On his first full day in South Sudan, Francis addressed Catholic bishops, priests, and nuns at Juba’s St. Therese Cathedral, while the Archbishop of Canterbury and the leader of the Church of Scotland performed services nearby.
South Sudan seceded from Sudan in 2011, but descended into civil conflict in 2013, with ethnic groups turning against one another.
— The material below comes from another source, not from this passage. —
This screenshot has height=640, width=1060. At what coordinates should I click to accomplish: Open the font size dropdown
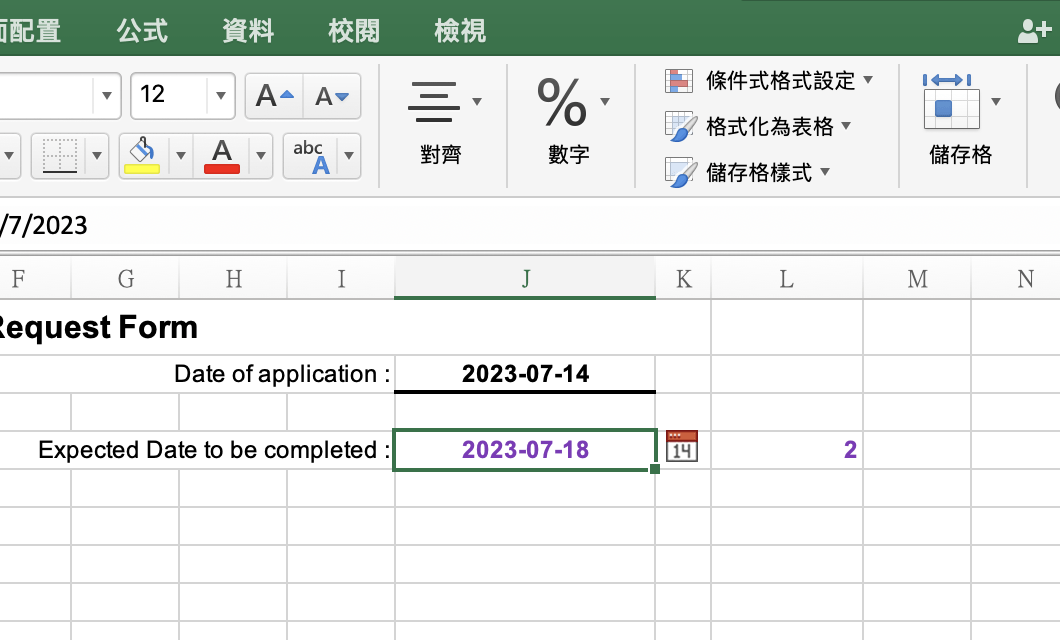tap(220, 96)
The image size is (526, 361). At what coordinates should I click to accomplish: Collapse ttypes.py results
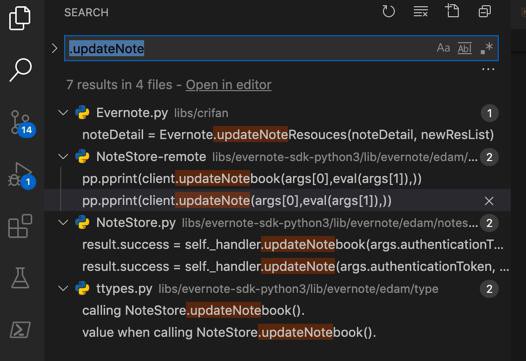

Despite a 2018 peace agreement between the two major adversaries, the inter-ethnic conflict has continued to kill and displace many residents.
“Brothers and sisters, we too are called to intercede for our people, to raise our voices against the injustice and the abuses of power that oppress and use violence to suit their own ends,” Francis said, adding that religious leaders “cannot remain neutral before the pain caused by acts of injustice”.
According to the United Nations, there are 2.2 million internally displaced persons in South Sudan, out of a total population of around 11.6 million, and another 2.3 million have left the nation as refugees.
Extreme poverty and hunger abound, with two-thirds of the population in desperate need of humanitarian help as a consequence of war and three years of devastating floods.
Francis was in the church when he heard a nun describe how two of her fellow sisters were slain in an ambush near Juba in 2021.
“Let us ask ourselves what it means to be God’s ministers in a nation torn by war, hate, violence, and poverty,” Francis remarked before leading prayers for them.
“How can we practice our ministry in this place, along the banks of a river steeped in so much innocent blood?” he wondered, alluding to the country’s White Nile.
Later on Saturday, Francis, Archbishop of Canterbury Justin Welby, and Church of Scotland Moderator Iain Greenshields will meet with war refugees and listen to their tales.
The three Christian leaders will later participate in an open-air ecumenical prayer vigil at a tomb for South Sudan’s liberation hero John Garang, with 50,000 people anticipated to attend.
This is the first joint visit in Christian history.
South Sudan is primarily Christian, and tens of thousands of people lined the streets of Juba on Friday to greet Pope Francis with singing, drumming, and ululations when he returned from a visit to the Democratic Republic of the Congo.
Francis urged South Sudan’s leaders, including formerly warring President Salva Kiir and Vice-President Riek Machar, to reject bloodshed, ethnic hate, and corruption in a sharply worded address.
On the same occasion, Welby expressed regret that bloodshed had persisted after the 2018 peace agreement and a 2019 Vatican meeting in which the pope knelt to kiss the warring leaders’ feet, urging them to restore peace to South Sudan.
“It saddens me that we continue to hear about such tragedies. More was hoped for and prayed for. We had hoped for more. You promised more, didn’t you? “Welby addressed the gathering leaders.
Kiir said in his address that his administration was completely dedicated to cementing peace in South Sudan.